One of the questions in my doctoral comprehensive exams was about the importance (or lack thereof) of the historian’s reconstruction of the life of Jesus to the discipline of New Testament Theology.  At the time, I used this as a springboard simply to regurgitate the history of scholarly opinion on the subject.  I had little ability at that point to reflect and form an actual opinion. Close to ten years later I am more willing to dip my toe into that water, although with humility and the self-awareness that I might be headed in the wrong direction.

My thoughts right now are prompted by the documentary on CNN called “Finding Jesus.” I sarcastically tweeted that anyone who had been to Mass the previous Sunday did not need to find Jesus.  The quest for the historical Jesus is as old at the rise of scholarship.  But I am increasingly of the opinion that the so-called historical Jesus and its quest is wrong-headed.  (I say this with much trepidation, as there are many fine scholars and good people who do engage in this work, some of them who are involved in the CNN documentary.  I mean no disrespect as I explicate my own opinion.)

My basic problem with the focus on the historical Jesus is that it does not respect what scripture actually gives us.  The church chose not to engage in straight history from its earliest decades.

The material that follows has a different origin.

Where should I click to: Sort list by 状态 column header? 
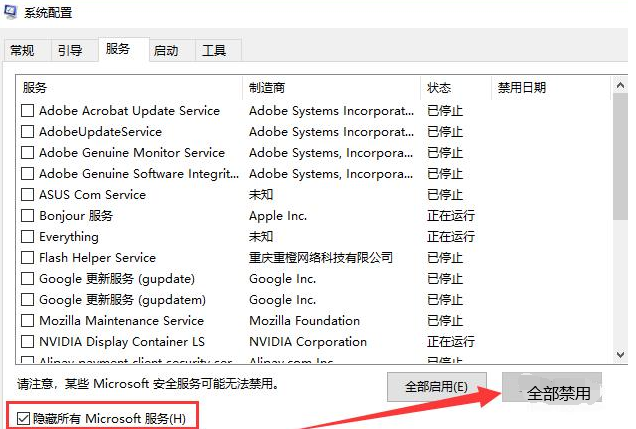pyautogui.click(x=455, y=88)
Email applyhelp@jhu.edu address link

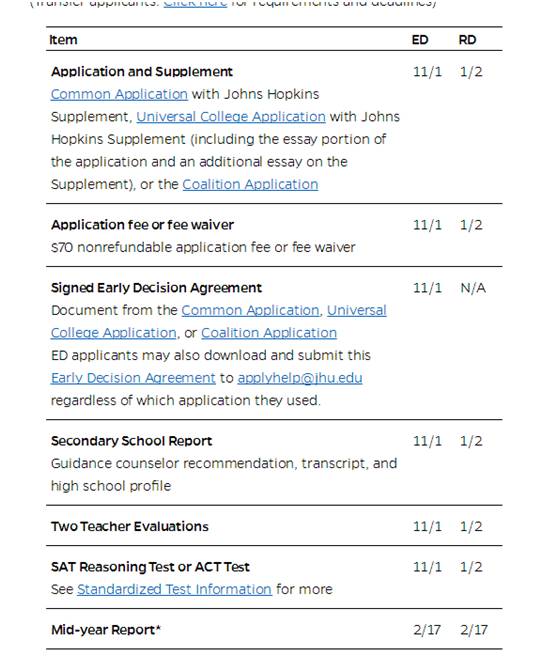tap(300, 378)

Our earliest souce–the Apostle Paul–says essentially nothing about the “historical” Jesus.  The four gospels are interpretive and contextual and their aims were never primarily historical.  In my opinion, we ought to read and interpret these formulations of Jesus, not use them as reconstruction of what is behind them.  One of the potential problems with the historical search for Jesus is that to get there, one must chop up the gospels and use them as approximations of an historical occurrence. To paraphrase Luke Timothy Johnson in Commonweal: “You can have the truth about Jesus, but only at the cost of the truth of the Gospels.”

One way to say this is that to focus exclusively on the historical Jesus would be bad theology. Jesus certainly existed, and the basis of Christian faith is belief in his death and resurrection.  But the focus of the texts of scripture is not backward-looking, but rather forward: looking at how the experience of Jesus is real in the community of faith.  The historical Jesus doesn’t exist, because the “real” Jesus is the one who travels with the church, who causes our ears and hearts to burn like those disciples on the walk to Emmaus.  The real historical Jesus is the one who is present in the sacrament.

Of course we all want to know “what happened.”  The gospel, however, is more about “what is happening” and “what will happen.”  The texts of scripture are focused on God in the world and how God is pulling us into a future that is often against our will.  An undue focus on what happened might cause us to get caught looking in the wrong direction.